English writer (1939–2021)

George William Tremlett (5 September 1939 – 30 October 2021) was an English author, bookshop owner, and politician.

==Writing==

According to his own mini-biography, after leaving King Edward VI School, Stratford-upon-Avon, Tremlett worked for the Coventry Evening Telegraph from 1957 as a TV columnist and pop music reviewer. In 1961 he became a freelance rock journalist and in the 1970s he wrote a series of superficial paperback pop books, including The David Bowie Story, the first biography about the musician. In the early 1990s, he also published a rather flattering biography of former Libyan leader Muammar Gaddafi.

He was a biographer of Dylan Thomas and his wife Caitlin. He interviewed Caitlin at her home in Catania for the book Caitlin: Life with Dylan Thomas (New York, 1987). He has argued that Thomas was "the first rock star." In 1997 he published a book with James Nashold, The Death of Dylan Thomas, that claimed that Dylan Thomas' death was not due to alcohol poisoning but rather a mistake by Thomas' physician, Milton Feltenstein, who prescribed cortisone, morphine and benzedrine which put the poet into a coma prior to his being transferred to St. Vincent's Hospital. It was found at the hospital by two interns (William McVeigh and Frank Gilbertson) that Thomas had been suffering from pneumonia as well as the effects of the extraordinary air pollution in New York City at the time.
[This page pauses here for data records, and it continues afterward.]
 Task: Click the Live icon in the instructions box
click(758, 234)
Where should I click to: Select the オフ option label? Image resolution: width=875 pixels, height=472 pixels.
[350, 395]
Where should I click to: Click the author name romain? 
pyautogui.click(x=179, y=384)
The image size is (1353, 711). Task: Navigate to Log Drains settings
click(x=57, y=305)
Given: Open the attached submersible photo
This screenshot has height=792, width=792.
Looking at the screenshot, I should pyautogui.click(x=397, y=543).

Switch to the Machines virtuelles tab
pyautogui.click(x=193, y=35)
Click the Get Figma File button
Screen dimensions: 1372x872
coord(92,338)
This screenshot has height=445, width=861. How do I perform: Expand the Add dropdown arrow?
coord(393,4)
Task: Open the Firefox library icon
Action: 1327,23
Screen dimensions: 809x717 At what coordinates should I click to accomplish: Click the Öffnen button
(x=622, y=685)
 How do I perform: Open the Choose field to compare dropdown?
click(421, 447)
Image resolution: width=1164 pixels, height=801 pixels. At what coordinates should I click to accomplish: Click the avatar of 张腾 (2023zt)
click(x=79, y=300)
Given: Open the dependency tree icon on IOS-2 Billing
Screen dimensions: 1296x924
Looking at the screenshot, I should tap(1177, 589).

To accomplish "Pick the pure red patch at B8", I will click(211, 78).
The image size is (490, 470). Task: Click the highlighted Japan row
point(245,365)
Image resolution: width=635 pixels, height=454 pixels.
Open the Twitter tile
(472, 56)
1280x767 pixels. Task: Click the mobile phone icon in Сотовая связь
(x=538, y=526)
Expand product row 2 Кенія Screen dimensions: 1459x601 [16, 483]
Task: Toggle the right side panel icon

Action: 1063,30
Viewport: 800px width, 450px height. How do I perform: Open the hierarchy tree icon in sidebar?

Tremlett moved to Laugharne, where Thomas spent the last years of his life, in 1982 and ran the Corran Bookshop, "a shrine to the poet." The shop also offers tourist information and was nominated for the Carmarthenshire Business Awards in 2005.

Tremlett died aged 82 at his home in Laugharne on 30 October 2021.

==Politics==

Tremlett was a Conservative member for Twickenham on the Greater London Council. He served as head of Housing Policy under Horace Cutler and was Deputy Leader at one time. He opposed its abolition against the view of his own party, and was forced to resign from the GLC group owing to this disagreement. Tremlett wrote in the Morning Star that "During her first premiership, Mrs. Thatcher became obsessed with Ken Livingstone; she regarded him as a danger to the state. It was she who committed the Conservative Party to the abolition of the GLC by personally writing that commitment into the general election manifesto." His work as head of housing policy was profiled in the sixth episode of the first BBC series The Secret History of Our Streets (Arnold Circus).

He was appointed an Officer of the Order of the British Empire (OBE) in the 1981 Birthday Honours.

In 1979 he wrote Living Cities, a book critical of Conservative party housing policy.

==Personal life==

His wife Jane is an independent County Councillor. He has three sons, Ben, Jack, Huw and Peter, and a daughter, Caroline.